Hint: Try ratios aₙ/aₙ₋₁. Watch the sign.
Show solution
Compute ratios:
2/(−1) = −2
(−4)/2 = −2
8/(−4) = −2
Constant ratio r = −2 ⇒ geometric.
With a₁ = −1:
aₙ = a₁ rⁿ⁻¹ = (−1)(−2)ⁿ⁻¹.
medium
An arithmetic sequence has a₃ = 12 and a₁₀ = 40. Find a₁ and d, then write aₙ.
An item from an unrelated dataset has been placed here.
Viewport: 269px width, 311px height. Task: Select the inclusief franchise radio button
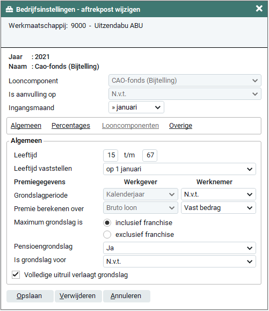[x=107, y=223]
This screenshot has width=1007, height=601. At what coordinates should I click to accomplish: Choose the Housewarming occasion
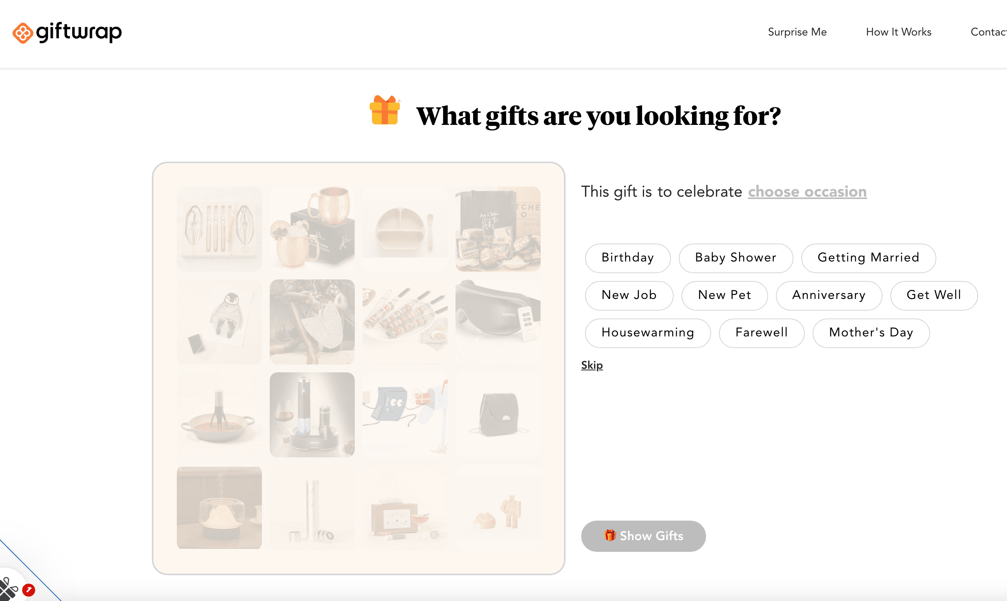pyautogui.click(x=647, y=333)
Hint: Use aₙ = a₁ + (n − 1)d to set up two equations.
Show solution
Use aₙ = a₁ + (n − 1)d.
a₃ = a₁ + 2d = 12
a₁₀ = a₁ + 9d = 40
Subtract the first from the second:
(a₁ + 9d) − (a₁ + 2d) = 40 − 12
7d = 28
d = 4
Then a₁ + 2(4) = 12 ⇒ a₁ + 8 = 12 ⇒ a₁ = 4.
So aₙ = 4 + (n − 1)4 = 4n.
hard
A geometric sequence has a₂ = 6 and a₅ = 48. Find a₁ and r, then compute S₅.
Hint: Write a₂ = a₁r and a₅ = a₁r⁴. Divide the equations to eliminate a₁.
Show solution
Given:
a₂ = a₁r = 6
a₅ = a₁r⁴ = 48
Divide the second by the first:
a₅/a₂ = (a₁r⁴)/(a₁r) = r³
So:
48/6 = r³
8 = r³
r = 2
Then a₁r = 6 ⇒ a₁(2) = 6 ⇒ a₁ = 3.
Now compute S₅ (r ≠ 1):
S₅ = a₁(1 − r⁵)/(1 − r)
= 3(1 − 2⁵)/(1 − 2)
= 3(1 − 32)/(−1)
= 3(−31)/(−1)
= 93.
(Checks: terms are 3, 6, 12, 24, 48; sum = 93.)
Connections #
Next nodes you can unlock and why they rely on sequences:
- •Recurrence Relations — A recurrence is a rule like aₙ = f(aₙ₋₁, aₙ₋₂, …). You must be comfortable with indexing and reading aₙ.
- •Generating Functions — Generating functions encode a sequence (a₀, a₁, …) into A(x) = ∑ aₙxⁿ; arithmetic and geometric sequences are common first examples.
- •Taylor Series — A Taylor series is built from a sequence of coefficients; understanding what “the n-th coefficient” means is essential.
Related foundational ideas (optional exploration later):
- •Functions — A sequence is a special kind of function with integer inputs.
- •Series — Summing terms of sequences leads to partial sums and infinite series.